3816547290 is an answer to the problem, the false shows that it is the only answer to the problem. Although it worked perfectly well without

bugs(the first time, which is rather surprising), it was rather slow(taking roughly 20 seconds on my machine) due to having to check every permutation rather than being able to rule out large groups of numbers from their initial few digits(most of which will be invalid). For this, instead of using the built-in

permutation method, we create an

accumulator which collects the first few digits of each permutation and allows us to check them for satisfaction of each part of the requirement as soon as possible.

pandivisible([],Out,Out,_).
pandivisible(In,Out,Acc,N) :-
select(Digit,In,Remaining),
NewAcc is Acc*10+Digit,
NewN is N + 1,
NewAcc mod NewN =:= 0,
pandivisible(Remaining,Out,NewAcc,NewN).
chestnut(N) :- pandivisible([0,1,2,3,4,5,6,7,8,9],N,0,0).

This code is roughly as concise, and with a basic understanding of how Prolog does things, can be easily understood; first, the pandivisible code

nondeterministically selects a digit of the input array(by splitting it into two arrays of which number two cannot be empty, taking the first element away from the second array, and pasting the two arrays back together, with the selected element removed), appends it to the end of the accumulator in decimal, checks to see if it is divisible by its new length(and if not, it fails and causes the code to

backtrack), and then, finally, recursively calls itself at the end of the code with the remaining digits.

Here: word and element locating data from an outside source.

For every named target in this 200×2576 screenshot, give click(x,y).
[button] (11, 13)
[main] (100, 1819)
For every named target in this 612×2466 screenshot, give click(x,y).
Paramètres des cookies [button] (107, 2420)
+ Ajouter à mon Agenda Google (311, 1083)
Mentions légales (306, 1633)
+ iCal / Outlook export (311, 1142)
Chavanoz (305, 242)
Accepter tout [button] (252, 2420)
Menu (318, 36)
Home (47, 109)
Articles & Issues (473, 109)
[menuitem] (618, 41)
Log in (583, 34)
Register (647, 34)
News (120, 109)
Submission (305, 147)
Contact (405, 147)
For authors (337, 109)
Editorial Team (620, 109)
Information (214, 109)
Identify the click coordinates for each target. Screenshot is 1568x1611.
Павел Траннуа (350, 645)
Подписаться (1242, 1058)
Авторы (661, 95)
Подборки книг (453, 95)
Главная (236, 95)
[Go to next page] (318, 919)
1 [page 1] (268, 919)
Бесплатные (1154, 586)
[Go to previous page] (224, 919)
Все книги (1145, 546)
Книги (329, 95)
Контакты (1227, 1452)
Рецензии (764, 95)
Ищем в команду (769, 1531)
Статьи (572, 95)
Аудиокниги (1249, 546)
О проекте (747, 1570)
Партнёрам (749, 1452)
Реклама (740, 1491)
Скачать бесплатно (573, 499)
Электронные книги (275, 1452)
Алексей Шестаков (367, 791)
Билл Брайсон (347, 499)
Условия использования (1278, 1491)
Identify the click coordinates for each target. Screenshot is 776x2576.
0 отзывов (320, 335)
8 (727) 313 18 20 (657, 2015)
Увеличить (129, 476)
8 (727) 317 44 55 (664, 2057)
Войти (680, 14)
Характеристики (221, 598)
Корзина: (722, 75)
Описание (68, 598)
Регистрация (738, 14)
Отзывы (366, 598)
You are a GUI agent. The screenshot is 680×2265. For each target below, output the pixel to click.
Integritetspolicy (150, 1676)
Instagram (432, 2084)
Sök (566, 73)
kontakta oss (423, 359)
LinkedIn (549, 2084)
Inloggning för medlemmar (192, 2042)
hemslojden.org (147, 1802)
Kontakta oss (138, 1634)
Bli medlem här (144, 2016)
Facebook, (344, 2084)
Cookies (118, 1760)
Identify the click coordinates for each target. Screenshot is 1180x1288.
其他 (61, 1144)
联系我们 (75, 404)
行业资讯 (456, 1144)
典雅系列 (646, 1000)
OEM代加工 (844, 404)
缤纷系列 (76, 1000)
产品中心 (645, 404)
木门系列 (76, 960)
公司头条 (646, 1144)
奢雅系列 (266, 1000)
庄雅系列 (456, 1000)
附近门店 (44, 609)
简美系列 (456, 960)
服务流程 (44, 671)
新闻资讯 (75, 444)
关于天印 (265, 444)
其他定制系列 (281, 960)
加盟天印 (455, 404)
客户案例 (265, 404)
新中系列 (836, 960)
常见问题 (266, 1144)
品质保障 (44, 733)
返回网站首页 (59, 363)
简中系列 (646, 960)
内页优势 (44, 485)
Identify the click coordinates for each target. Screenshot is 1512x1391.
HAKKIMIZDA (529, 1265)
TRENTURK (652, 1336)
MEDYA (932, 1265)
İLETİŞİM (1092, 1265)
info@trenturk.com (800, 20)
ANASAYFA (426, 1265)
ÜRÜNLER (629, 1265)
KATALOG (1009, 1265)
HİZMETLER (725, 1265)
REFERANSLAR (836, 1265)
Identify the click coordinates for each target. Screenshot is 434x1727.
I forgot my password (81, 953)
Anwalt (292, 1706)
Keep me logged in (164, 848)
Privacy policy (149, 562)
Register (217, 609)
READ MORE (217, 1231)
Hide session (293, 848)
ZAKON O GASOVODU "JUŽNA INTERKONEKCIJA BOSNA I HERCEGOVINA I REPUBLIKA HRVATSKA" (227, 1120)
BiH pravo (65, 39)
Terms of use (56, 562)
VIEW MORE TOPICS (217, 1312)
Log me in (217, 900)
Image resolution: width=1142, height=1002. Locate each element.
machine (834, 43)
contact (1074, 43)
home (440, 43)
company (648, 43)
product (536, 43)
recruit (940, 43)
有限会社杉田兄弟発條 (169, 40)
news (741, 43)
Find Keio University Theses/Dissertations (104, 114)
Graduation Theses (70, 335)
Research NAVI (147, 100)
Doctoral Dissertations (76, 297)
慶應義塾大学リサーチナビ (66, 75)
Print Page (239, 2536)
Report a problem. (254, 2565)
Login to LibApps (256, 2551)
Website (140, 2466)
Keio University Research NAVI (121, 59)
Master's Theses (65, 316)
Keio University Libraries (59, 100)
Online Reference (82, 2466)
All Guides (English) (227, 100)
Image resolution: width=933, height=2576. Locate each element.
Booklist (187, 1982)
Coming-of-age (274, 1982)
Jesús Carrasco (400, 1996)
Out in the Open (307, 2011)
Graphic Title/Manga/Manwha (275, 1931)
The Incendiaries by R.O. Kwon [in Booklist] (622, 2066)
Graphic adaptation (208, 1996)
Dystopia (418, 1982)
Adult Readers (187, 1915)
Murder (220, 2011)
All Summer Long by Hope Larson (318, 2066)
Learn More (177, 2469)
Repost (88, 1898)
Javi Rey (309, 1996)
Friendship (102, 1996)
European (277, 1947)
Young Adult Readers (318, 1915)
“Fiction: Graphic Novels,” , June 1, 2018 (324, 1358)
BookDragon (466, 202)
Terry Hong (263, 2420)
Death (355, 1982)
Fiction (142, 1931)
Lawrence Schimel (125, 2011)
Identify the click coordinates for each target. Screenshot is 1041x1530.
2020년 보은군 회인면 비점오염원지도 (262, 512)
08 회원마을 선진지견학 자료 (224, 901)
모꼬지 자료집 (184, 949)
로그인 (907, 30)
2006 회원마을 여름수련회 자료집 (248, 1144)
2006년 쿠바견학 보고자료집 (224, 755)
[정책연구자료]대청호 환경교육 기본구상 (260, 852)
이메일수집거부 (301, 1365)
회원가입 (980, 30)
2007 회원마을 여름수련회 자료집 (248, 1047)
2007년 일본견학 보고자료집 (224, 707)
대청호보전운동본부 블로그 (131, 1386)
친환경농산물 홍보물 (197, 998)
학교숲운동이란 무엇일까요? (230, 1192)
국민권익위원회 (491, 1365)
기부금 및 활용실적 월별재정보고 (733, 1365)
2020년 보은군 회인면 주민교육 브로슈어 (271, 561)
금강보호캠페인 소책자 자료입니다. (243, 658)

This code gives the exact same results as the previous code, but immediately rather than in a relatively long period of time, as the algorithm only has to check a small subset of the permutations; I have not done any rigorous mathematics, but based on the reasonable assumption that roughly 1/k of the k-digit numbers checked by the algorithm are divisible by k, each stage checks a number of numbers roughly equal to a binomial coefficient, and adding these up produces the exponential value 2^{b}, a number that might seem large, but it is small in comparison to the b! that the first algorithm requires.